The WTU care providers, such as 1SG Baker, did not go unscathed by the day in and day out darkness that seemed to sit upon the WTU. “You mention the “dark place” that the WTU could be,” 1SG Baker said this week while we discussed our days together at the WTU at Fort Lewis. “I remember performing a memorial nearly every month. Sometimes twice a month. Some due to suicides and some due to illnesses or accidents.
“We serve with soldiers, watch their medical treatment and walk with them through it; we get to know soldiers and their families… Physical combat is the only real difference between your experience in combat and our experience at the WTU. The mission had physical effects on me and I was taking anti-depressants most of the time I served there. It was a tough but rewarding assignment for me. Surviving it, and maintaining my mental health, with the Army’s support, so I could return home and continue having productive relationships with family, friends, and particularly my son is a great success. I also appreciate the fact that the general stigma that used to exist of ‘help is for the weak’ did not apply, and I was able to maintain my leadership position while I received my own treatment.”

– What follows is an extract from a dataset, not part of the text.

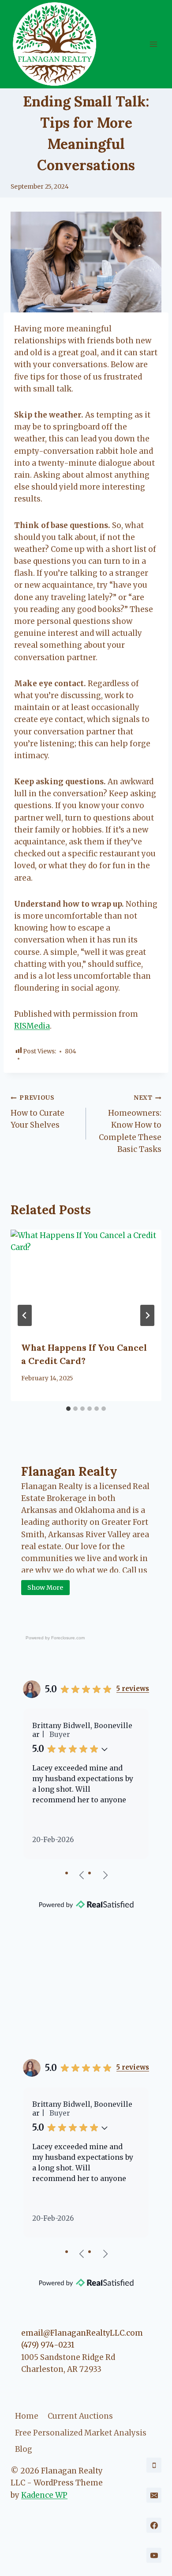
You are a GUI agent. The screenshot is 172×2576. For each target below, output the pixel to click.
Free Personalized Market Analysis (80, 2433)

1SG Baker also shared with me that his blood pressure was through the roof when he was at the WTU and that he was on medication for that as well, but his blood pressure has stabalized since leaving the WTU.
There are still times that I’m visited by the darkness. I’ve written about it before. But when it comes, I am more equipped to handle it, because I’ve had people like 1SG Eddie Baker in my life, who taught me that when I want to isolate, and lock myself in my room and hold my head and rock in the darkness, that I need to tell myself, “I’m not there anymore,” and to get out and do something; go for a mountain bike ride, go to the beach that’s less than twenty minutes from my house, spend time with my family. It sounds simple, and it certainly isn’t the entire answer, but it is a big part of it.
And I realized now, all these years later, that there was nothing goofy at all about 1SG Baker’s big smile. For me and many others, that smile was a light in the darkness.
*Kevin E. Lake is an author and an Iraq War veteran. His most recent novel, “Off Switch” was written to raise awareness of the veteran/soldier suicide epidemic in the U.S.